TASK DIRECTIONS | Identify each line in the listing below that contains the string "pixels", and copy those lines.
** start LISTED ENTRIES **
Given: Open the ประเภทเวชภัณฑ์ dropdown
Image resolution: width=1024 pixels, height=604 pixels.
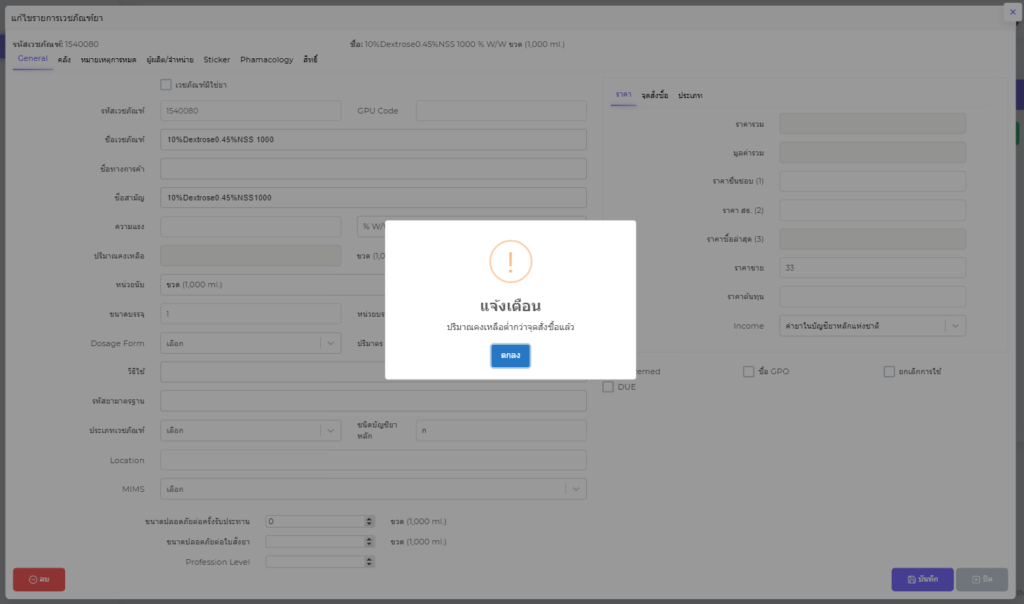Looking at the screenshot, I should pyautogui.click(x=331, y=431).
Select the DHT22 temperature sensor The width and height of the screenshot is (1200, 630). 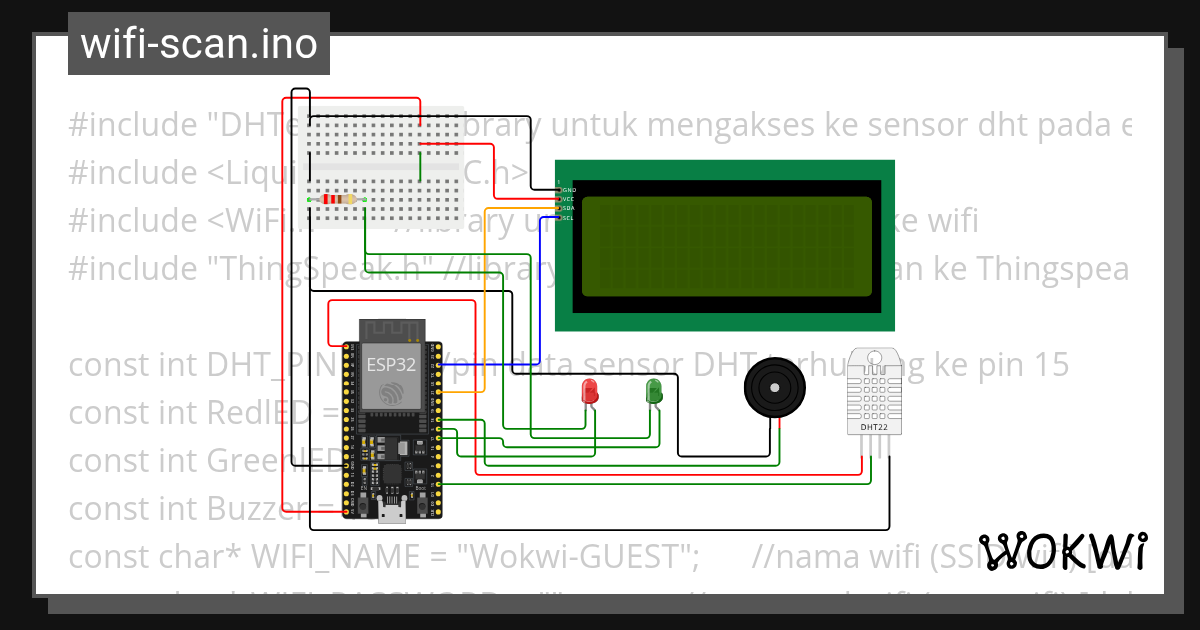(x=875, y=390)
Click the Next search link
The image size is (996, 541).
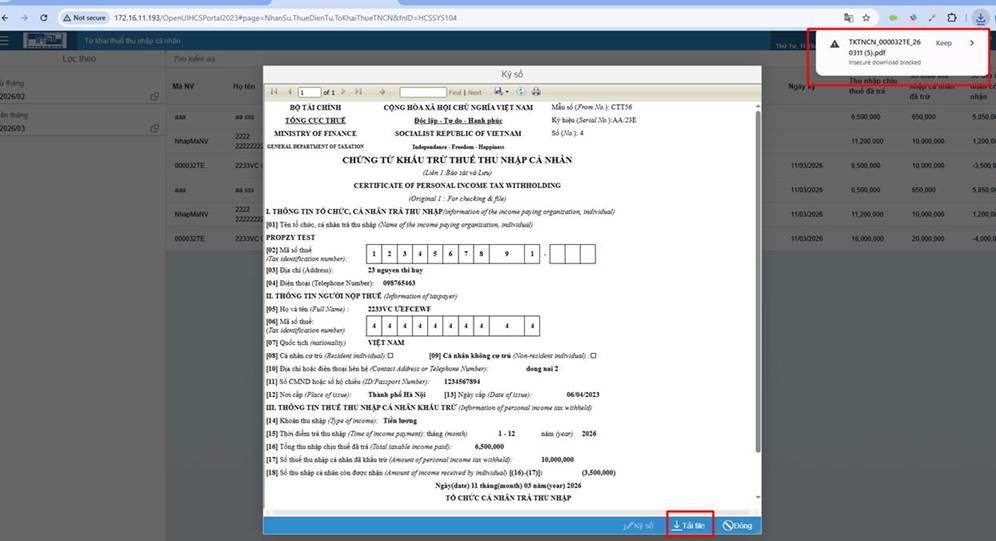pos(474,92)
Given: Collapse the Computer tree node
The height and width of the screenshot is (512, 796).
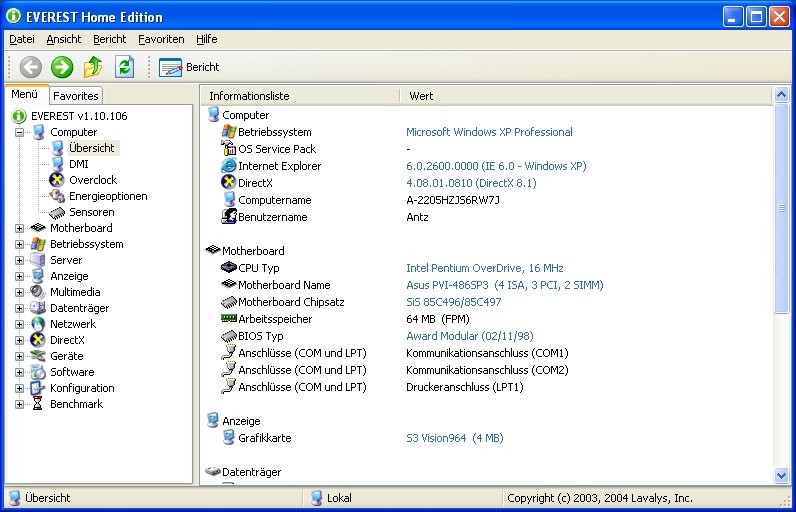Looking at the screenshot, I should (19, 132).
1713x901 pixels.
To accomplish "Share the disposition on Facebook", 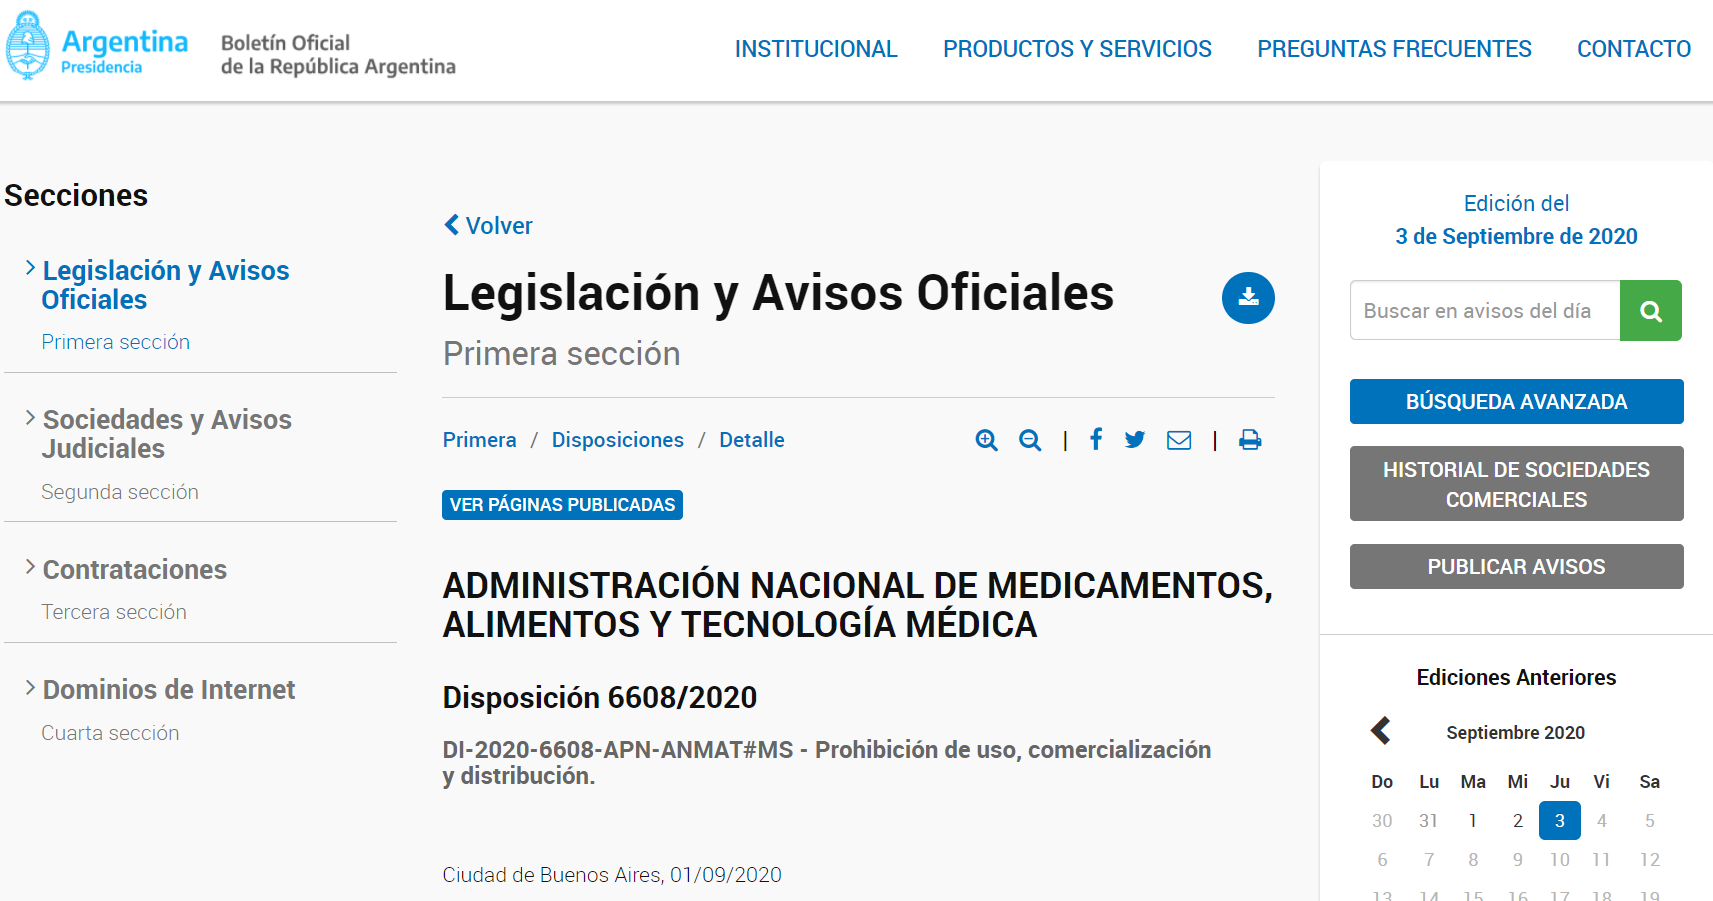I will point(1096,440).
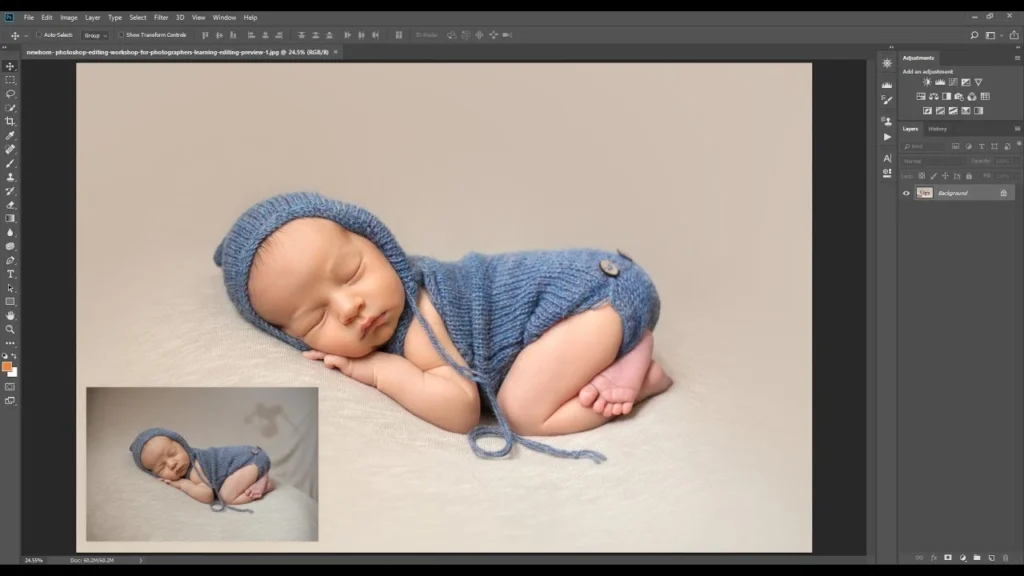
** end LISTED ENTRIES **
ANSWER TO THIS PROBLEM |
Image resolution: width=1024 pixels, height=604 pixels.
1713x901 pixels.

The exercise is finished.